Perhaps Chalmers can guard Parker or Neal in stretches - or Battier can guard Parker as well.

Those are the match-ups.
Both teams are playing small.
Forget the plays and adjustments.
Why don't we just have every one play straight up one on one. If need be, switch on screens.
DON'T LEAVE SHOOTERS - no matter what!

So with that, I pose to you:
1) Which team has better one on one players that can break down the defense?
2) Which team has shooters that can shoot better off the dribble or coming off screens?
3) Which team has more versatile defenders that can guard on switches off screens?
4) Which team can score more in transition?
5) Can Bosh or Duncan outplay one another substantially?
6) Which team has better on the ball defenders?

How to eliminate the pressure of the big game(s)

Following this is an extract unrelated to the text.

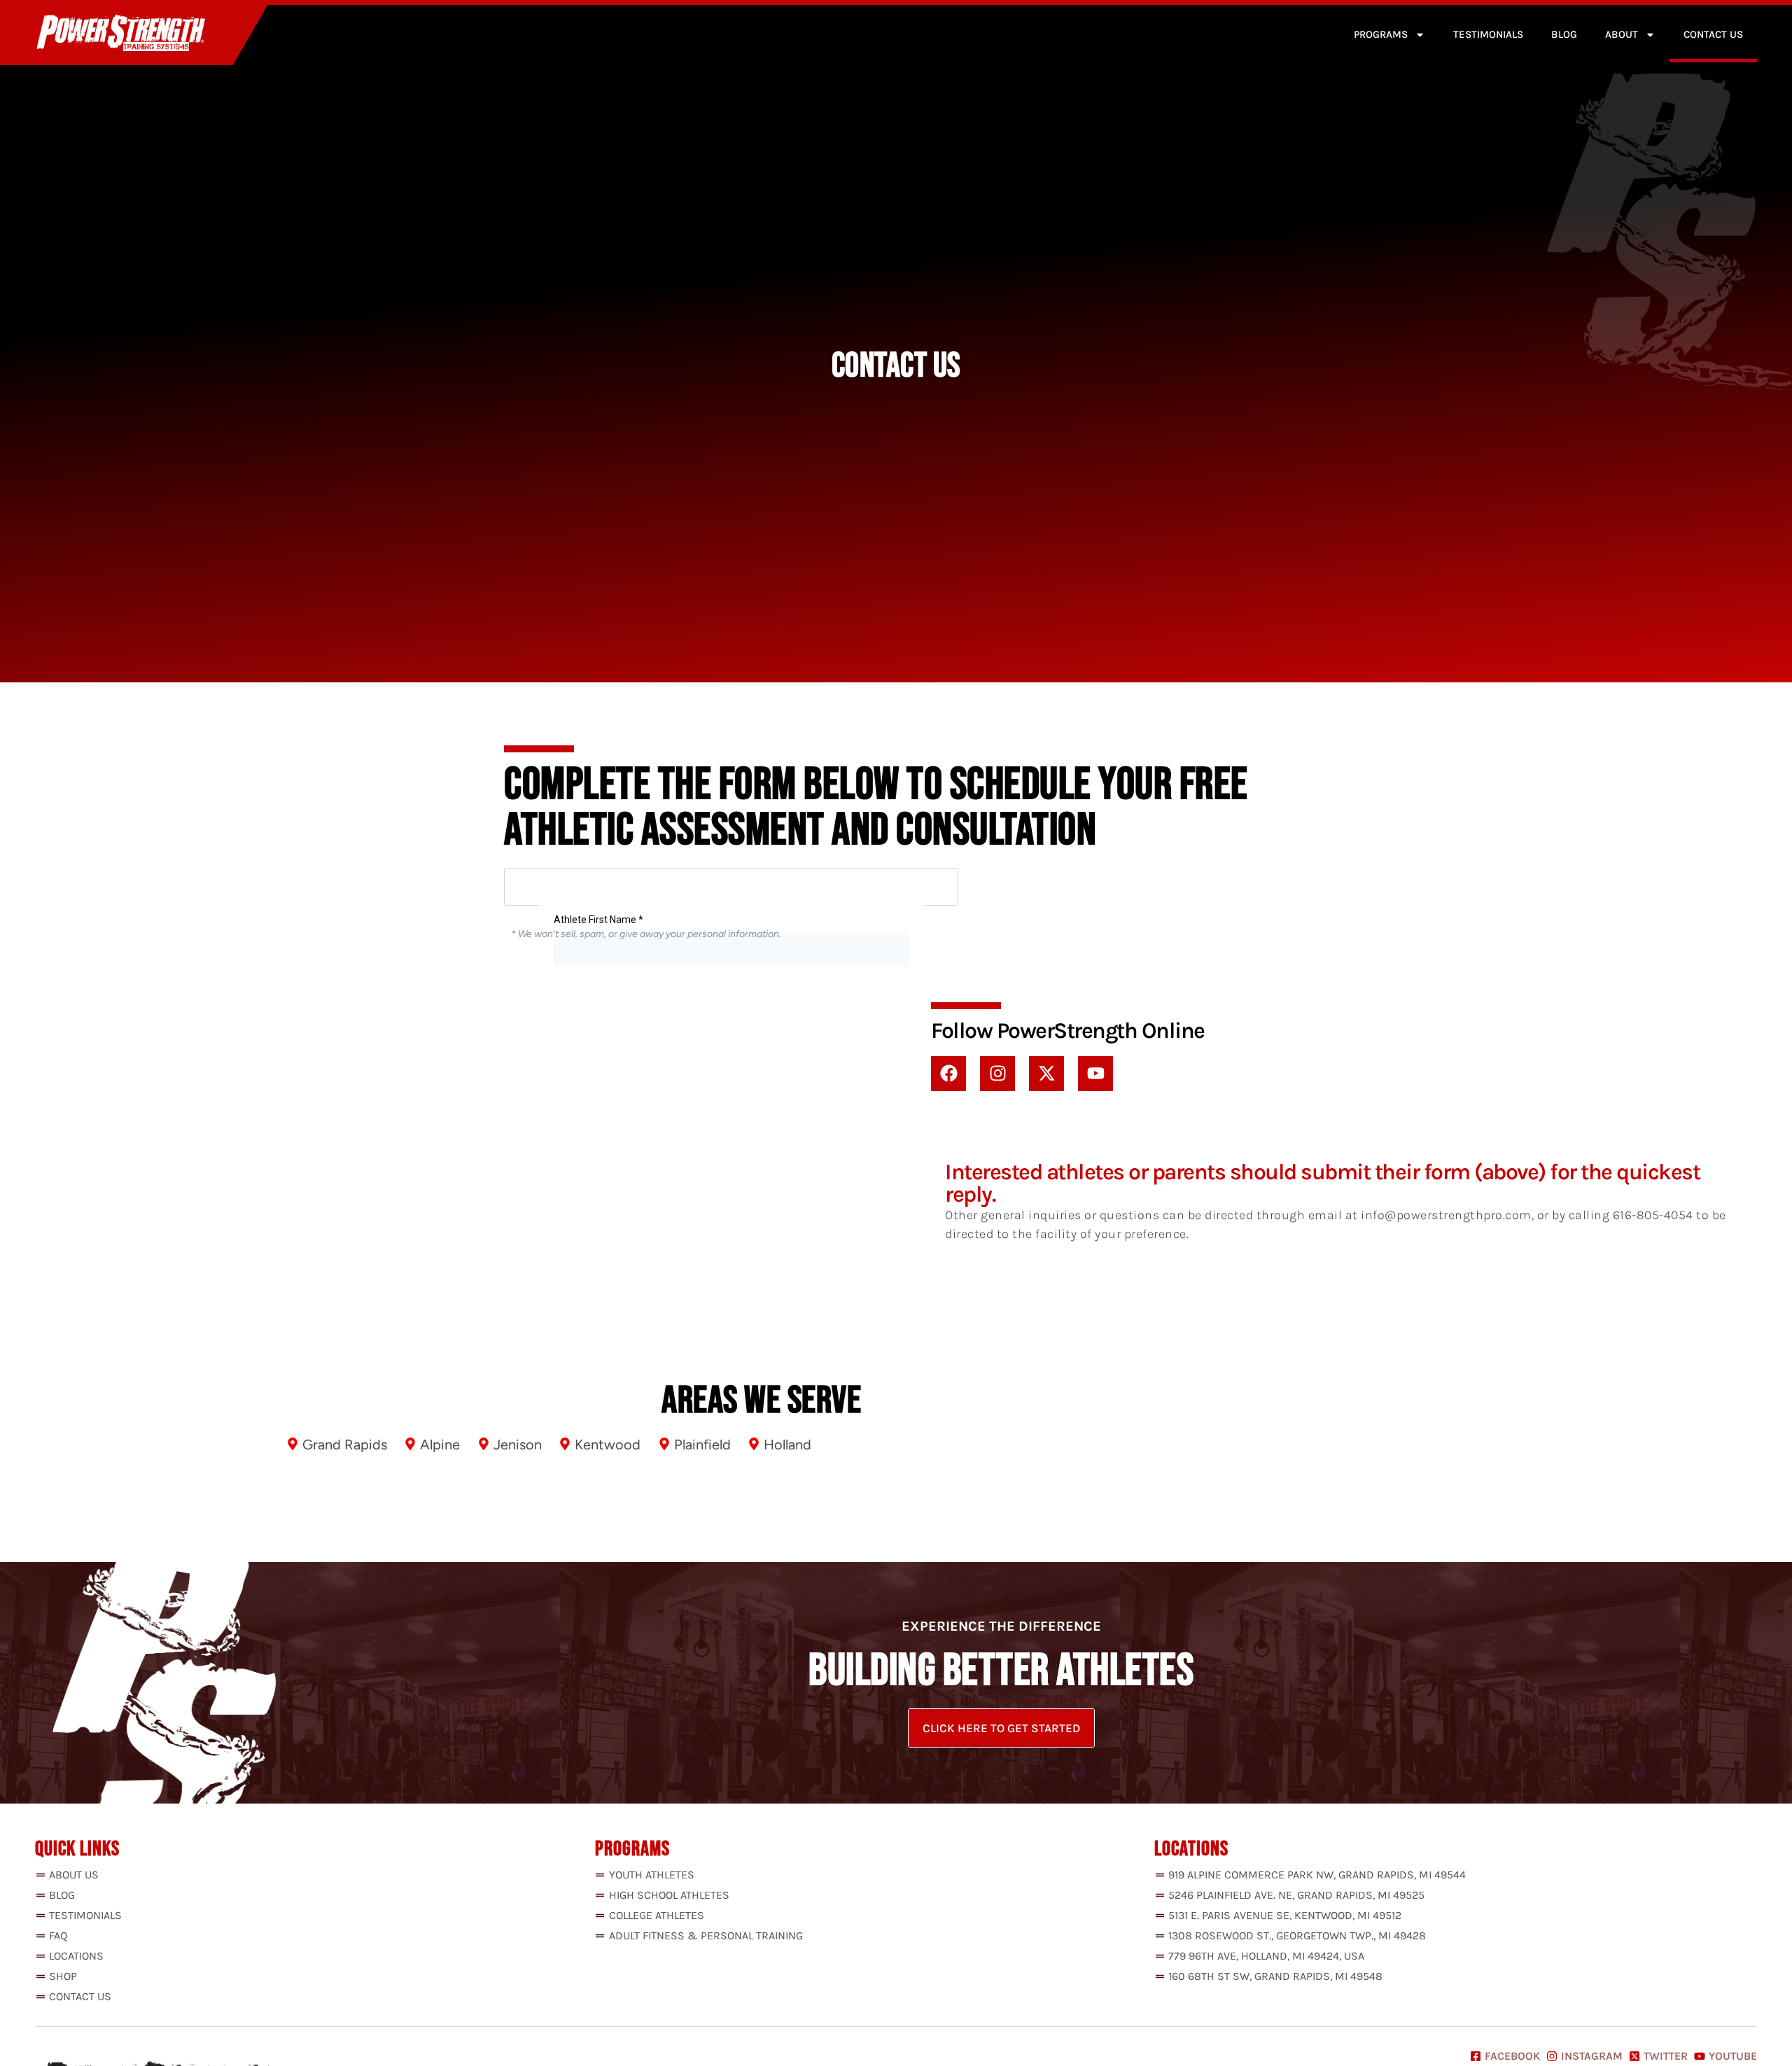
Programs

Yes, that's Tim Duncan playing with his kids during half-time of game 5.
Forget the NBA, that's amazing.

The Odds
Since the 2-3-2 Finals format, there have been 7 instances prior to this series where a team down 3-2 has gone home for the last two games. 3/7 of those times has the home team come back to win.
The last time the home team did it: 2010 when the Lakers beat the Celtics in 7.

The last time a home time didn't do it? Why, that would be the 2011 Miami Heat when they lost to Dallas in 6.

The Heat have faced many challenges during their big three era. They have overcome most.
So how fitting is it that to accomplish the rare feat of going back to back they re-face one of challenges they have actually failed at before. Kind of ironic?

Maybe Dwyane Wade said it best: "We challenge ourselves to see if we're a better team than we was. We're in the same we're going to see if we're a better ball club and if we're better prepared for this moment."

Don't think he and the Heat are the only ones waiting to find that out.